И во всех концепциях сквозит недоумение: зачем с такой парламентской страстью выступать перед недоумками? В этом и вправду присутствует недостаток здравого смысла – но не ума! Это разные категории, и если здравым смыслом обладает как раз масса, то ум – удел одиночек. Если же эти одиночки еще и преступно веселы, то осуждение следует незамедлительно: за отказ от положительных идеалов, нигилизм, беспринципность, цинизм, пустоту, забвение святынь. Блестящие интеллектуальные вертопрахи вроде Чацкого во все российские времена портили правильную картину противостояния добра и зла.

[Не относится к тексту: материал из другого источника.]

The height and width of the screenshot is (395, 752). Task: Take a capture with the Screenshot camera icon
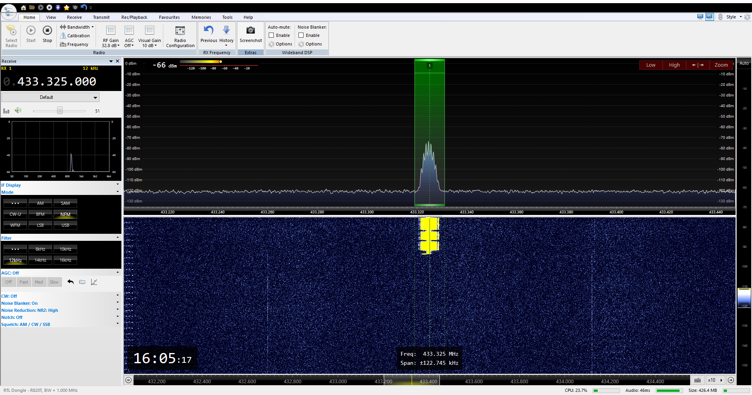click(251, 31)
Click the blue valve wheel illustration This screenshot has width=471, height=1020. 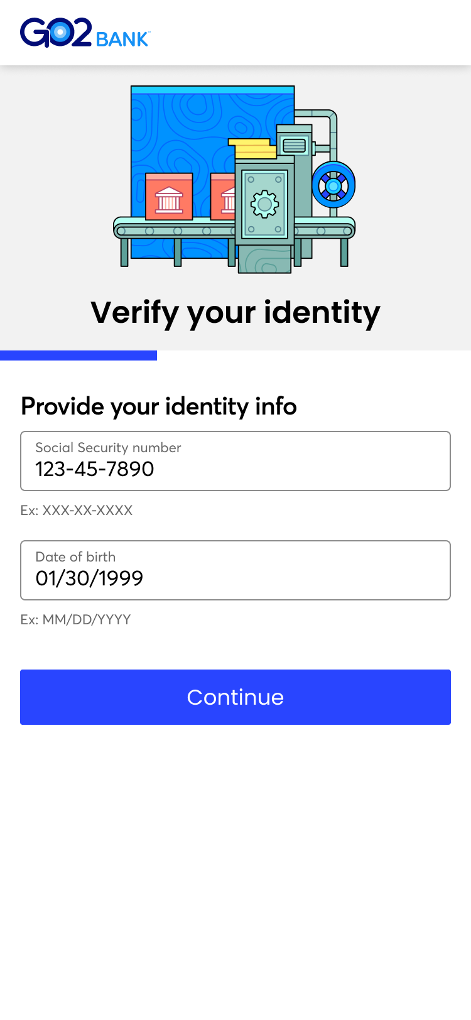coord(333,186)
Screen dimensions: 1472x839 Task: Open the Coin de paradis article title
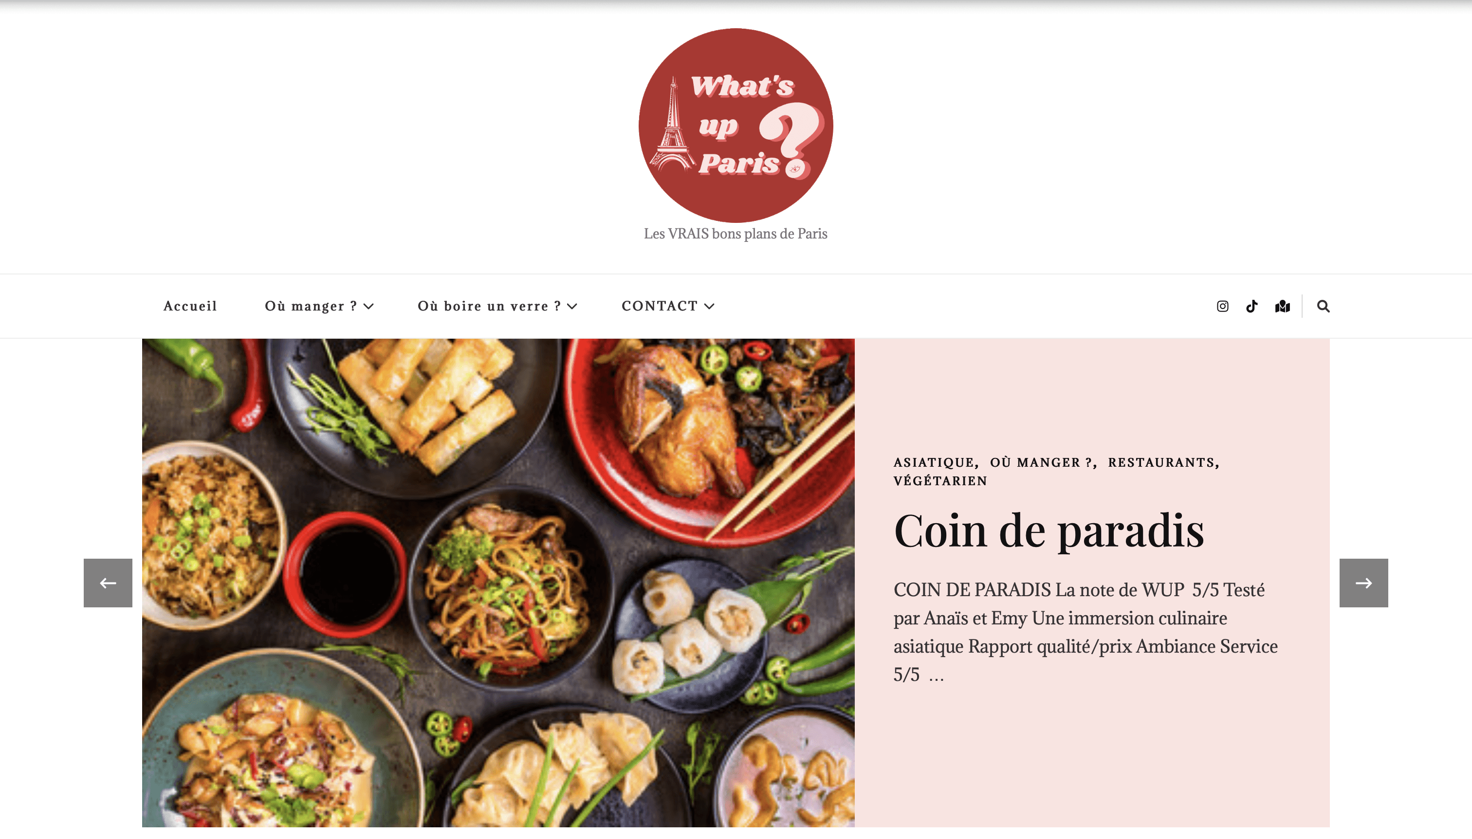pos(1049,531)
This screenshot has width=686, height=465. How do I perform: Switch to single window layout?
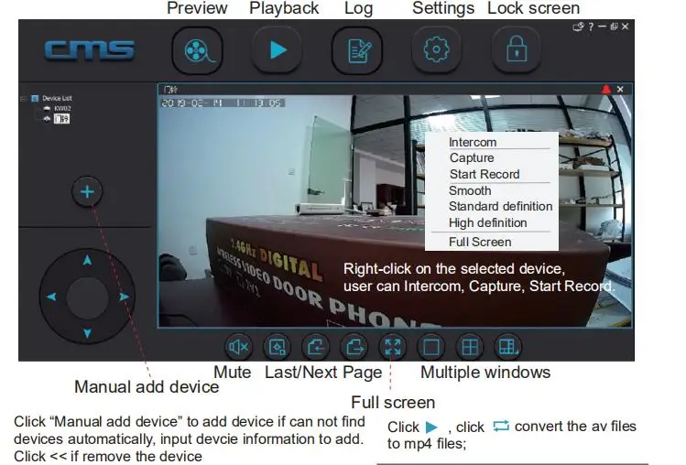(x=431, y=347)
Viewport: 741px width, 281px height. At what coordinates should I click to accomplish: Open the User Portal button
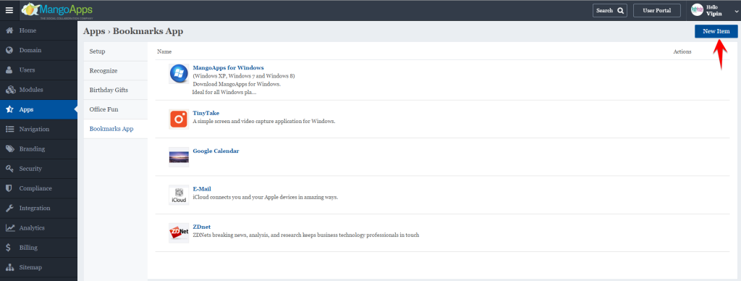point(656,10)
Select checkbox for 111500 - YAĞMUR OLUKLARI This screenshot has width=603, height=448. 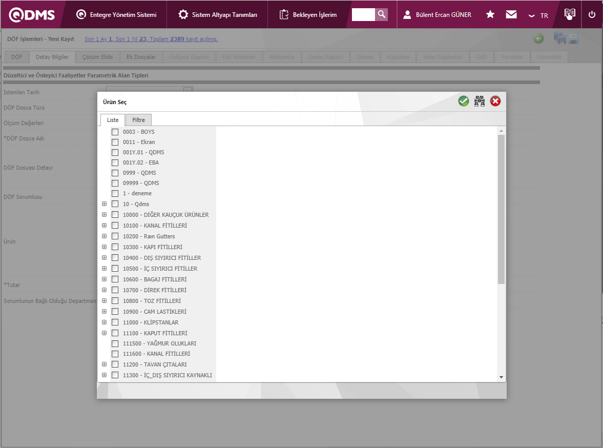[115, 343]
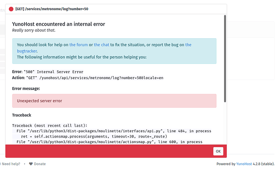Open 'the forum' help link
Image resolution: width=277 pixels, height=170 pixels.
78,45
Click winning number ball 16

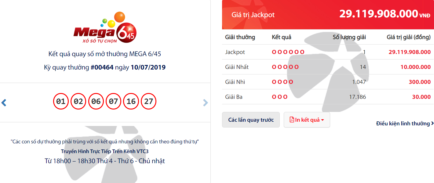click(x=131, y=102)
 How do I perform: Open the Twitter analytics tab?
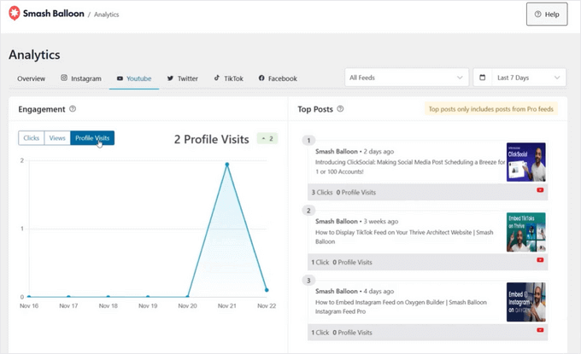tap(182, 78)
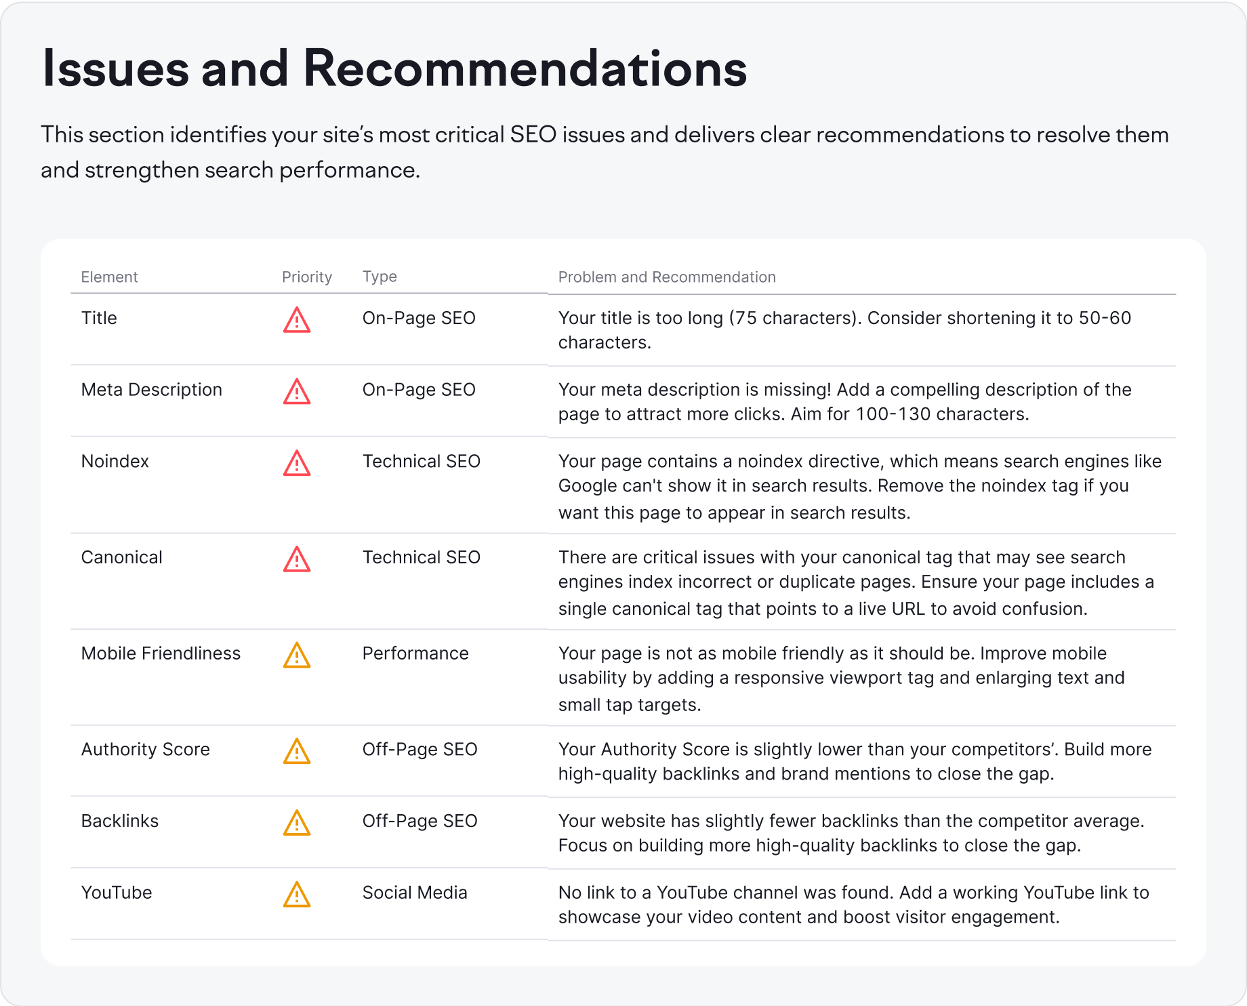Select the Mobile Friendliness element label
This screenshot has height=1006, width=1247.
[x=161, y=653]
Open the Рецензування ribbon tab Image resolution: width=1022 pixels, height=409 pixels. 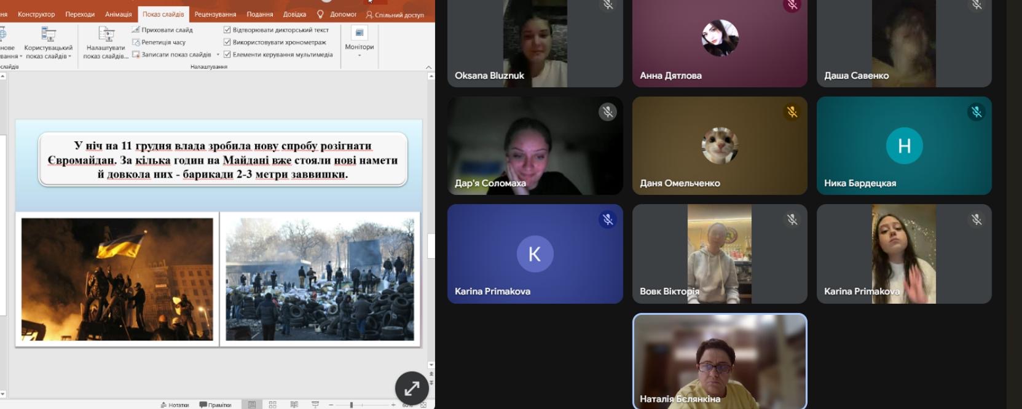[215, 14]
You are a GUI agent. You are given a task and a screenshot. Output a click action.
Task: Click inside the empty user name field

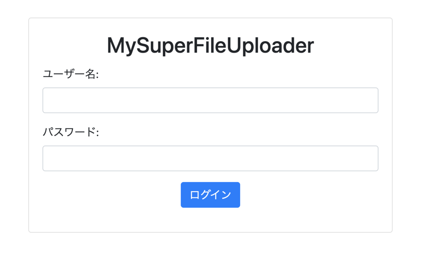pos(210,100)
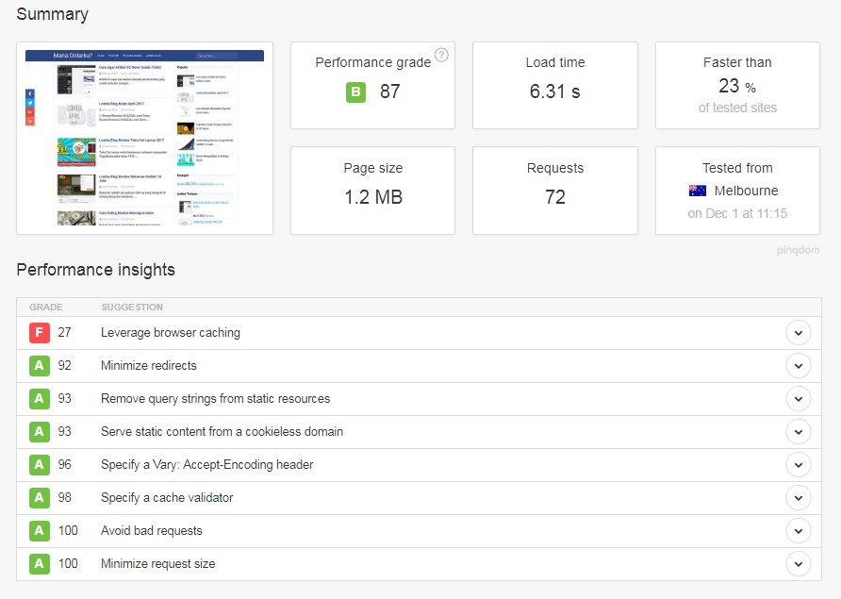Expand Serve static content from cookieless domain

point(798,432)
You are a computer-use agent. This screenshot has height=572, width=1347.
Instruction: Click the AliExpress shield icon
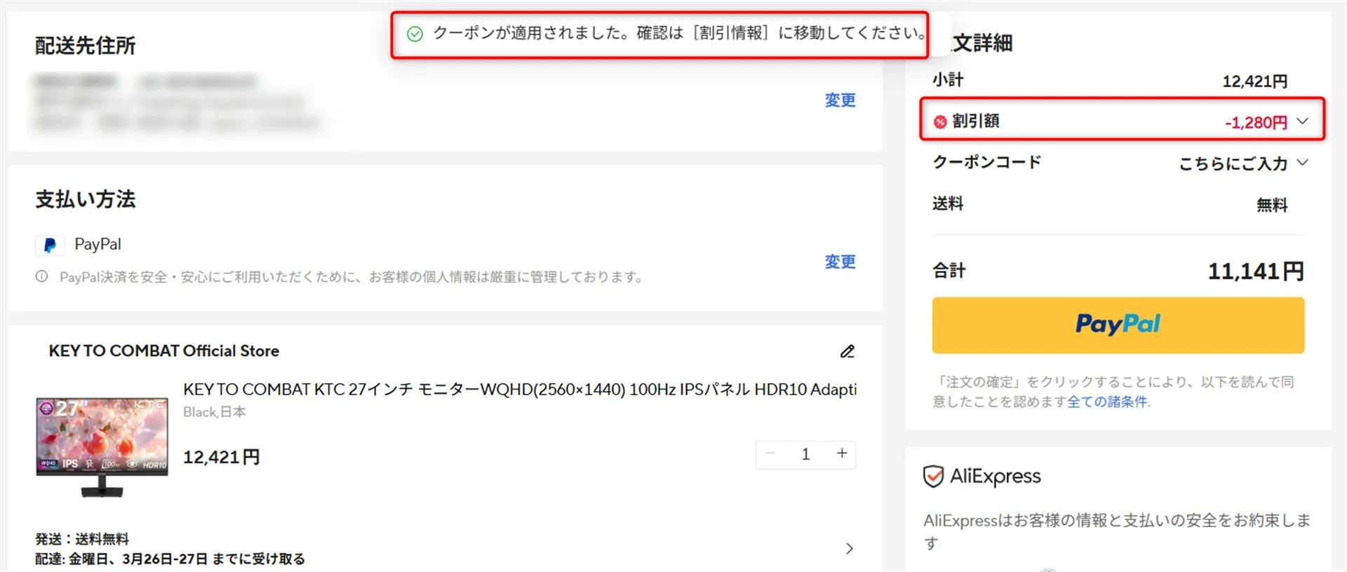(x=933, y=477)
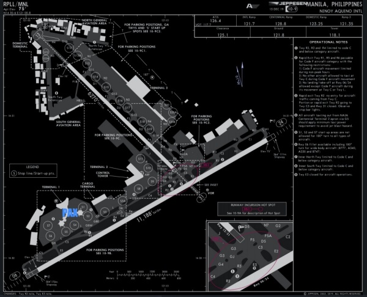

Нерусская новизна грибоедовского героя вызывала сомнения и в самом качестве “Горя от ума”. “Ни плана, ни мысли главной, ни истины” не обнаружил в комедии Пушкин, тут же воздав должное автору: “Грибоедов очень умен”. Примерно то же писал Грибоедову Катенин: “Дарования больше, чем искусства”.
Подтверждая характеристику Пушкина, Грибоедов возражал Катенину: “Искусство только в том и состоит, чтоб подделываться под дарование”.
Это – блистательная отповедь гениального дилетанта крепкому профессионалу. Тогда, в самом начале русской литературы, такое торжество дара над ремеслом еще было возможно. Грибоедов и был одним из последних, кто занимал промежуточное место между любимцем муз и властителем дум.
У него была другая профессия, но в истории России Грибоедов остался не дипломатом, а писателем. Он, погибший в 34 года, занял место рядом с вечно молодыми поэтами России – Пушкиным, Лермонтовым, Есениным, Маяковским. Но – редкий случай в нашей словесности – пал жертвой не поэтической деятельности: персы растерзали его как посла империи. Грибоедов не прошел в литературе предназначенный огромным талантом путь, уподобившись все-таки скорее Меркуцио, чем Гамлету. Весело и размашисто он произнес лишь свой первый монолог – комедию “Горе от ума”, – оставив потомкам непонятного и непонятого Чацкого. Да еще – одну из самых жутких сцен русской литературы в пушкинском “Путешествии в Арзрум”: “Откуда вы? – спросил я их. – Из Тегерана. – Что вы везете? – Грибоеда”.
Хартия вольностей
Пушкин
Благодаря Пушкину мы знаем массу вещей, имеющих к нему отношение самое косвенное. Пушкинская эпоха не ощущается отдаленной историей. Есть в ней некая тревожная актуальность, некая взволнованная занимательность, из-за которой нам интересно все, что окружало Пушкина, – кибитки, наряды, чины, рецепт брусничной воды (на четверик брусники три ведра воды).
Ученые так добросовестно изучили этот период, что он кажется самым ярким в нашем прошлом, что, может быть, и несправедливо – история ведь часто подчиняется читательским капризам. Мы, кажется, можем проследить каждый день в жизни Нерона, но путаемся в биографиях куда более достойных Траяна и Адриана.